Overall, the integration of Transformer-based segmentation into our framework offers a powerful, explainable, and scalable alternative to classical methods, enabling reliable capture of fine-grained respiratory patterns that are essential for sleep architecture analysis.
5.3. Limitations and Future Directions
This study has several limitations that should be acknowledged when interpreting the findings. First, our evaluation relied exclusively on a single public dataset (PSG-Audio). Although subject-wise cross-validation reduces optimistic bias, true generalizability across recording devices, environments, and populations remains unproven. Moreover, the cohort may not fully represent the diversity of age groups, BMI distributions, or sleep-disordered respiratory severities, raising the possibility of subgroup-specific performance differences. In addition, our analysis was based on single-night recordings, without assessing night-to-night variability or linking predictions to established clinical outcomes such as the apnea–hypopnea index, sleep efficiency, or patient-reported symptoms. Finally, real-world deployment factors—including robustness to commodity microphones, far-field bedroom acoustics, on-device latency, and privacy considerations—were not evaluated in this work. Addressing these aspects will be essential for translation into daily use.
From a technical perspective, the framework is intentionally restricted to respiratory audio. While this design emphasizes transparency and deployability, it may limit robustness in segments with weak respiratory, substantial background noise, or overlapping sounds such as snoring and speech. Incorporating complementary low-burden modalities (e.g., accelerometry, PPG, radar) could improve stability while preserving interpretability. Another limitation lies in the ground-truth labels: polysomnographic staging is known to exhibit inter-scorer variability, and our aggregation of N1 and N2 into a single Light stage may obscure physiologically meaningful differences. Finally, the pipeline is sequential, so segmentation errors can propagate to feature extraction and regression without explicit uncertainty quantification. Future work should explore uncertainty-aware prediction, label-noise sensitivity analyses, and finer-grained staging.
6. Conclusions
In this study, we developed and evaluated a novel, interpretable, and robust framework for estimating sleep stage proportions directly from nocturnal respiratory audio. Our modular pipeline, which incorporates precise respiratory sound segmentation, comprehensive feature extraction, and stage-specific regression models, demonstrated superior performance compared to conventional methods in respiratory analysis and yielded promising accuracy in predicting Wake, Light, Deep, and REM sleep proportions.
A key strength of our approach lies in its inherent transparency and physiological interpretability. By explicitly modeling and quantifying key respiratory dynamics, our system offers a path beyond opaque black-box predictions, providing clinically meaningful insights into how respiratory patterns may correlate with sleep architecture. This can enable a deeper understanding for clinicians and may facilitate user trust in home-based monitoring solutions. The method’s demonstrated robustness across varying respiratory patterns and its ability to generalize across subjects suggests its strong potential for practical, real-world application.

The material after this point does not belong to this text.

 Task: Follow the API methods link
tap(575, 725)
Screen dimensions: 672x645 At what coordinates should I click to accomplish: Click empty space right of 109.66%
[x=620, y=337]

This work represents a promising step towards more accessible, contact-free, and explainable sleep health monitoring. Building upon this foundation, future research will focus on validating the system on more diverse populations, integrating multi-modal physiological signals for enhanced accuracy, and optimizing the framework for efficient, real-time deployment on consumer-grade hardware. Ultimately, this work aims to contribute to making comprehensive sleep assessment more widely accessible, supporting proactive health management and potentially improving the quality of life for many.